Autoship or auto-replenishment has paid off handsomely for Chewy, but apparently hasn’t been gaining major traction with retailers outside the pet foods category.
In the third quarter, Chewy sales to Autoship customers represented 83% of sales, with sales expanding significantly faster than to non-subscribers. The free program offers 35% off your first order and a 5% discount on future orders.
Chewy CEO Sumit Singh said on the retailer’s third-quarter analyst call, “Autoship is a rinse and repeat product merchandise program that has high reliability and accuracy, both in terms of planning, in terms of delivery and high satisfaction rating.”
Singh added that the order predictability “allow[s] operational planning to reduce cost and grow margin in a way that gives Chewy unique structural competitive advantages.”
Among competitors, PetSmart, the largest U.S. pet retailer, just launched a campaign to win $1,000 of orders via its own Autoship program, perhaps to counter the success of Chewy. Petco has a similar program, Repeat Delivery, but its e-commerce approach is undergoing a reset.
Several subscription programs have found success with replenishment subscriptions that allow consumers to automate purchases in certain commodity items, such as coffee (i.e., Trade Coffee), razors (Dollar Shave Club), diapers (Coterie), cleaning products (Blueland), and vitamins (Persona Nutrition).
Auto-Replenishment May Be Attractive in Some Cases, But Has Drawbacks
McKinsey finds replenishment-based subscription models have higher conversion rates and less churn than other subscription models, but subscribers are highly motivated by financial incentives, such as discounts, that can weigh on margins.

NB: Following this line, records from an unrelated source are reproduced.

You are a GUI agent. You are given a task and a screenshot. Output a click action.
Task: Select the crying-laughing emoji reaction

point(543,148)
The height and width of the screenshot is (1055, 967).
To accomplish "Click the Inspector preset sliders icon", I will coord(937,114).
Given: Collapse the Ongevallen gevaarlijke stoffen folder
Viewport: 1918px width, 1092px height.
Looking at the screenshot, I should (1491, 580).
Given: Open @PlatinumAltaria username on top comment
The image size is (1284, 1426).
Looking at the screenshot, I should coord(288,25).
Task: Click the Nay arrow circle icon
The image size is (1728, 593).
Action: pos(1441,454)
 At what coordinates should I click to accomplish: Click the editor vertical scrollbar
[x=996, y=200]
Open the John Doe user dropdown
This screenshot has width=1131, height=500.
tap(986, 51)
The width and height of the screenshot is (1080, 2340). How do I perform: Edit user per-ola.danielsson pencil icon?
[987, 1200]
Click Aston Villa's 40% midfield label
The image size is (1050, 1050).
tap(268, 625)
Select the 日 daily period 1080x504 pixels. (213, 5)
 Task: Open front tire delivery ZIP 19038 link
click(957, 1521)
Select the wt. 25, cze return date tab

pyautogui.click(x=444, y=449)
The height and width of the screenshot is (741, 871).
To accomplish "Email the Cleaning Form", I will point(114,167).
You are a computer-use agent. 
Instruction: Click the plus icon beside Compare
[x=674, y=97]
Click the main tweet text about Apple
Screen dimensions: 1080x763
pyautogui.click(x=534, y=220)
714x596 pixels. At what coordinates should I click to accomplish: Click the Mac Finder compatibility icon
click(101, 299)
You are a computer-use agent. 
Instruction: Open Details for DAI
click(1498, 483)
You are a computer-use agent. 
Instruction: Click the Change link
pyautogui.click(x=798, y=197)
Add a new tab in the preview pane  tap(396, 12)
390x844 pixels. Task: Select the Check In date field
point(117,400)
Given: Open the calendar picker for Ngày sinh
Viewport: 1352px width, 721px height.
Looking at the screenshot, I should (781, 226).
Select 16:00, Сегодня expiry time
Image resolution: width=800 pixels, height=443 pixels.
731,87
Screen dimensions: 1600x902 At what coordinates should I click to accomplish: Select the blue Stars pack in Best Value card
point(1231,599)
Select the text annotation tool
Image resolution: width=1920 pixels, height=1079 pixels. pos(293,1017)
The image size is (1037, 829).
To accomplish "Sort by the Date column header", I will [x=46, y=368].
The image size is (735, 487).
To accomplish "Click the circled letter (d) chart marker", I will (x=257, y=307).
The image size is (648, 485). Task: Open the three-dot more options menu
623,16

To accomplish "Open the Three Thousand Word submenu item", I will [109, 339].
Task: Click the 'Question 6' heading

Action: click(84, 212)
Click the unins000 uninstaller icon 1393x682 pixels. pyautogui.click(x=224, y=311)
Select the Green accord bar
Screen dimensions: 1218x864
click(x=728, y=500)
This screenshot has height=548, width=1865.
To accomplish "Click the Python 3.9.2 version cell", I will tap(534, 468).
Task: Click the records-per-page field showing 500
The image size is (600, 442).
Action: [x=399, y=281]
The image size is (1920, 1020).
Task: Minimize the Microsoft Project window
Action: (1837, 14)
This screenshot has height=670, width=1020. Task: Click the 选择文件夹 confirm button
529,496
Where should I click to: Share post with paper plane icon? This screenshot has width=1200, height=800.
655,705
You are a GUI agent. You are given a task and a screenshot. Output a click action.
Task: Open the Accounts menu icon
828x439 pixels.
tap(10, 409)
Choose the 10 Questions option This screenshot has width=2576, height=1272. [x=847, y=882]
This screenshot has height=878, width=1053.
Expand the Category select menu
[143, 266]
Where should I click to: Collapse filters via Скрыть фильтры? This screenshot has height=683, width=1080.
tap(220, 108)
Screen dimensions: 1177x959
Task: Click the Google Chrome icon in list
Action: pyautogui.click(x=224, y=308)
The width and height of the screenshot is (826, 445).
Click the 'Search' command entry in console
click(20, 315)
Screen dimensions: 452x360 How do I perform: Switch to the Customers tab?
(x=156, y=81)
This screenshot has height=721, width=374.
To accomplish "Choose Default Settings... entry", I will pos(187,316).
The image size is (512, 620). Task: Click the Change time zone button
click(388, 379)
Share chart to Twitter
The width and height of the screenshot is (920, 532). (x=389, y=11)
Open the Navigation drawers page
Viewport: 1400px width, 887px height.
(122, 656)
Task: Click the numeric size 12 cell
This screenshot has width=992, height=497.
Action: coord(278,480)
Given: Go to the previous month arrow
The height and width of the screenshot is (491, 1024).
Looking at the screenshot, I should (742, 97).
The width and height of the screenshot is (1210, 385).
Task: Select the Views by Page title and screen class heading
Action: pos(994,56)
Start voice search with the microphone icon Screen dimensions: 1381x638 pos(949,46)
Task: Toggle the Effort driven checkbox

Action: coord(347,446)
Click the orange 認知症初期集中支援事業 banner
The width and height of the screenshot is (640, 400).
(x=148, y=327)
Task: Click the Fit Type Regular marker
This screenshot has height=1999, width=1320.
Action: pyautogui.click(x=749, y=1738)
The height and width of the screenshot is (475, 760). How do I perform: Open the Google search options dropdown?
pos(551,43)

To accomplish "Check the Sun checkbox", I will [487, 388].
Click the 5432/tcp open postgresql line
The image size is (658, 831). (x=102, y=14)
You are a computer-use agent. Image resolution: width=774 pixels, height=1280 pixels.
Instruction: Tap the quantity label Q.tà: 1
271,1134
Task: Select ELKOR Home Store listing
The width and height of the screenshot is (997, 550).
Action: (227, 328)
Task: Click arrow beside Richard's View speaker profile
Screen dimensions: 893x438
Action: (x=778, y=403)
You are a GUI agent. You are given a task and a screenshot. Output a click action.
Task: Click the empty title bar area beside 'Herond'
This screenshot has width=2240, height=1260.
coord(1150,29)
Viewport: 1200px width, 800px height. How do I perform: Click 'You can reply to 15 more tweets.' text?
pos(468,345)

Many mass sellers that potentially could benefit from delivering household staples on a monthly auto-pilot have lately been focusing investments on same-day delivery.
Amazon’s Subscribe & Save program, launched in 2010, offers Prime subscribers the ability to save up to 15% off when receiving five or more products in one auto-delivery to one address. In 2023, Amazon noted that it had passed on more than $1 billion in savings over the prior 12 months to subscribers globally. Amazon said at the time, “That’s tens of millions of customers never running out of the things they reorder most, like coffee, diapers, dog food, toilet paper, cleaning supplies—even socks.”
Walmart only launched a subscription program in 2023 as a convenience, with no discount applied. Walmart said at the time, “When customers shop Walmart.com or the app, their baskets often contain repeat items, which means precious time is spent every weekly shopping trip finding and adding the items they’ve purchased countless times before.”
Target in 2020 discontinued its Subscriptions replenishment service, telling Bloomberg that the majority of Subscriptions guests “shifted away from regular deliveries to enjoy the speed and flexibility of our same-day services.” Walgreen’s also recently discontinued its Auto-Reorder & Save program.